**RECORD SET**:
--- BEGIN ---

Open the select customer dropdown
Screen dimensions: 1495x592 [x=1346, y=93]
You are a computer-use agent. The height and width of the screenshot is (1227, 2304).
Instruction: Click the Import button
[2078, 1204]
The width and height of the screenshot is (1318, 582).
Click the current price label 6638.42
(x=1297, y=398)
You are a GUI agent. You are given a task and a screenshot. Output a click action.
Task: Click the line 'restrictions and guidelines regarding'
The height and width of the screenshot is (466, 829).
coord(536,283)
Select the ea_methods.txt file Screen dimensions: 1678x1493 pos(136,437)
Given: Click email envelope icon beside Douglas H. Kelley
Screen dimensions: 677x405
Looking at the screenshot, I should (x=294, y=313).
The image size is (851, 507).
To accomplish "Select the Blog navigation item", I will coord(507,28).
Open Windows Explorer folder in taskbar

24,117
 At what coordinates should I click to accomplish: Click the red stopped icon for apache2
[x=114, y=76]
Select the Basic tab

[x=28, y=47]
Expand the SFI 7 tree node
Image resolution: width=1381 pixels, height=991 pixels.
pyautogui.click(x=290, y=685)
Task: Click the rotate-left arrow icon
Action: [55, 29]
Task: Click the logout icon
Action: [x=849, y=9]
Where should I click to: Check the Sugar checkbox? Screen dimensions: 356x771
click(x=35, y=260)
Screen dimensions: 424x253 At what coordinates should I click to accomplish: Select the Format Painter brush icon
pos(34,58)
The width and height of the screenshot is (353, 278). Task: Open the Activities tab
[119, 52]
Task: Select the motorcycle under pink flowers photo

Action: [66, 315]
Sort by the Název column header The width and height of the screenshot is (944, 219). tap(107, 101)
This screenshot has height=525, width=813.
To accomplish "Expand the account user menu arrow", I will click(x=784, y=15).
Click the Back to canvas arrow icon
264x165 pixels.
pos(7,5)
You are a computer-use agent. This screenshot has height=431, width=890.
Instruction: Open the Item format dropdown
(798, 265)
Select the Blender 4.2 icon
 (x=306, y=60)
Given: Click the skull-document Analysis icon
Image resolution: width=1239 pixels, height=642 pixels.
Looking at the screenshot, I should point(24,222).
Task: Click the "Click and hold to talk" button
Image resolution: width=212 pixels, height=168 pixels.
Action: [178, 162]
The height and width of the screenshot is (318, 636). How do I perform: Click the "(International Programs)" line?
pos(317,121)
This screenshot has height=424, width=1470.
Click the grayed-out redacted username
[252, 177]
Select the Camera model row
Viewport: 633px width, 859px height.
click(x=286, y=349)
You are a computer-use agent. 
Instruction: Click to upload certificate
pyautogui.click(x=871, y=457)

--- END ---

**TASK PROMPT**: Rewrite every line of the entries, from the line holding "The height and width of the screenshot is (318, 636)." through the end of the entries, inclusive, adding 132 to each coordinate in the answers and keeping all other text unchanged.

**THE OUTPUT**:
The height and width of the screenshot is (318, 636). How do I perform: Click the "(International Programs)" line?
pos(449,253)
This screenshot has height=424, width=1470.
Click the grayed-out redacted username
[384, 309]
Select the Camera model row
Viewport: 633px width, 859px height.
click(x=418, y=481)
You are a computer-use agent. 
Instruction: Click to upload certificate
pyautogui.click(x=1003, y=589)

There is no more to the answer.